═════ 本文抜粋
外資系の生命保険会社やIT業界など、インセンティブ制度を取り入れている企業があります。
ところが、英語のインセンティブにはもともとの意味があります。それはどのようなものなのでしょう?

この記事では、英語incentiveの意味や使い方、そして関連するインセンティブ制度についても紹介します。

インセンティブ制度とは

インセンティブ制度とは

まずは、インセンティブ制度について解説します。
制度の内容、メリット・デメリット、そして英語のインセンティブ制度がどうなっているかを紹介しましょう。

インセンティブ制度

インセンティブ制度とは企業が導入し、目標を達成した人が報酬として報奨金をもらえる制度です。賞与のボーナスとは異なり、報奨金は業務への貢献・勤労を評価し、さらなる努力を奨励するために贈られるお金であり、インセンティブ制度は報奨金制度とも呼ばれます。
══════════
═════ 記録データ
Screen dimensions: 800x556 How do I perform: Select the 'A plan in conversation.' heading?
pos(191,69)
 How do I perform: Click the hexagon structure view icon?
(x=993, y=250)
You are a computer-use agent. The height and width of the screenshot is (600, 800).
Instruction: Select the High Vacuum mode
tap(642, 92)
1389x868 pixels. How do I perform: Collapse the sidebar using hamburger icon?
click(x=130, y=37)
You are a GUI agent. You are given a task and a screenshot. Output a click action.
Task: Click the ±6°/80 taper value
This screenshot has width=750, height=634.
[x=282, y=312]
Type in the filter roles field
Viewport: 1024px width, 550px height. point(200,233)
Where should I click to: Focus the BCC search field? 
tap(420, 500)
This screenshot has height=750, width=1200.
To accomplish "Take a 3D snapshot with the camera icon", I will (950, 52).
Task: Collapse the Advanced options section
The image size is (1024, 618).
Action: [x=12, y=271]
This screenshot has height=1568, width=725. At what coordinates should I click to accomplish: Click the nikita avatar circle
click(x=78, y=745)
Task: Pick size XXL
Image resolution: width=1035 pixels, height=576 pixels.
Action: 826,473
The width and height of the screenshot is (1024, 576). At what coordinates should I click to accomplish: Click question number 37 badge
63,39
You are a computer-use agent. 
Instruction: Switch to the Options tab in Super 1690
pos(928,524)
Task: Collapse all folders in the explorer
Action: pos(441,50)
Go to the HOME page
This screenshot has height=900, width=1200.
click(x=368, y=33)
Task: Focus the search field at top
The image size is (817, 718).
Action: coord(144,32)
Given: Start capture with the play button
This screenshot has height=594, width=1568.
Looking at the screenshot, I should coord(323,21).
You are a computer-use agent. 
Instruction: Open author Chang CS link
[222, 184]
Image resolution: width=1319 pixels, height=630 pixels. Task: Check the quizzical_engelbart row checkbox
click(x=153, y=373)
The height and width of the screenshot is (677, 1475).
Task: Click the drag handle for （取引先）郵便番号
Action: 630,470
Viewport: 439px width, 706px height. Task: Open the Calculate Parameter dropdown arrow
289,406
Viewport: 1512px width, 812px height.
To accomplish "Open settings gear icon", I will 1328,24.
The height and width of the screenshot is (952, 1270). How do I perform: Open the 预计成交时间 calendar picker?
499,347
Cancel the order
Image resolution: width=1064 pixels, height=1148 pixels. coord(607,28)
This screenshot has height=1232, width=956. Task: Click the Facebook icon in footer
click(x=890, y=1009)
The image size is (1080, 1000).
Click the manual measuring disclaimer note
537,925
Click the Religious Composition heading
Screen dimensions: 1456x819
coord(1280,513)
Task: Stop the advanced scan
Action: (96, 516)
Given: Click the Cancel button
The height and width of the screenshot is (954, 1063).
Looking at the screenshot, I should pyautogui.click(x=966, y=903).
══════════
課題一覧
**a.** インセンティブ制度の本文のうち、「まずは、インセンティブ制度について解説します。」から「は報奨金制度とも呼ばれます。」までを一字一句違えずに書き写すこと。
**b.** インセンティブ制度の本文で「インセンティブ制度とは企業が導入し」で始まる段落を、主要な事実を保ったまま箇条書きにまとめること。
**c.** インセンティブ制度の本文について、次の問いに答えること。
(i) インセンティブ制度を取り入れている企業の例として挙げられているのは何か。
(ii) インセンティブ制度について紹介するとされている項目は何か。
(iii) インセンティブ制度の別名は何か。

最終結果
**a.**
まずは、インセンティブ制度について解説します。
制度の内容、メリット・デメリット、そして英語のインセンティブ制度がどうなっているかを紹介しましょう。

インセンティブ制度

インセンティブ制度とは企業が導入し、目標を達成した人が報酬として報奨金をもらえる制度です。賞与のボーナスとは異なり、報奨金は業務への貢献・勤労を評価し、さらなる努力を奨励するために贈られるお金であり、インセンティブ制度は報奨金制度とも呼ばれます。

**b.**
- 企業が導入する制度で、目標を達成した人が報酬として報奨金を受け取れる
- 賞与のボーナスとは異なる
- 報奨金は業務への貢献・勤労を評価し、さらなる努力を奨励するために贈られるお金
- 報奨金制度とも呼ばれる

**c.**
(i) 外資系の生命保険会社やIT業界
(ii) 制度の内容、メリット・デメリット、英語のインセンティブ制度がどうなっているか
(iii) 報奨金制度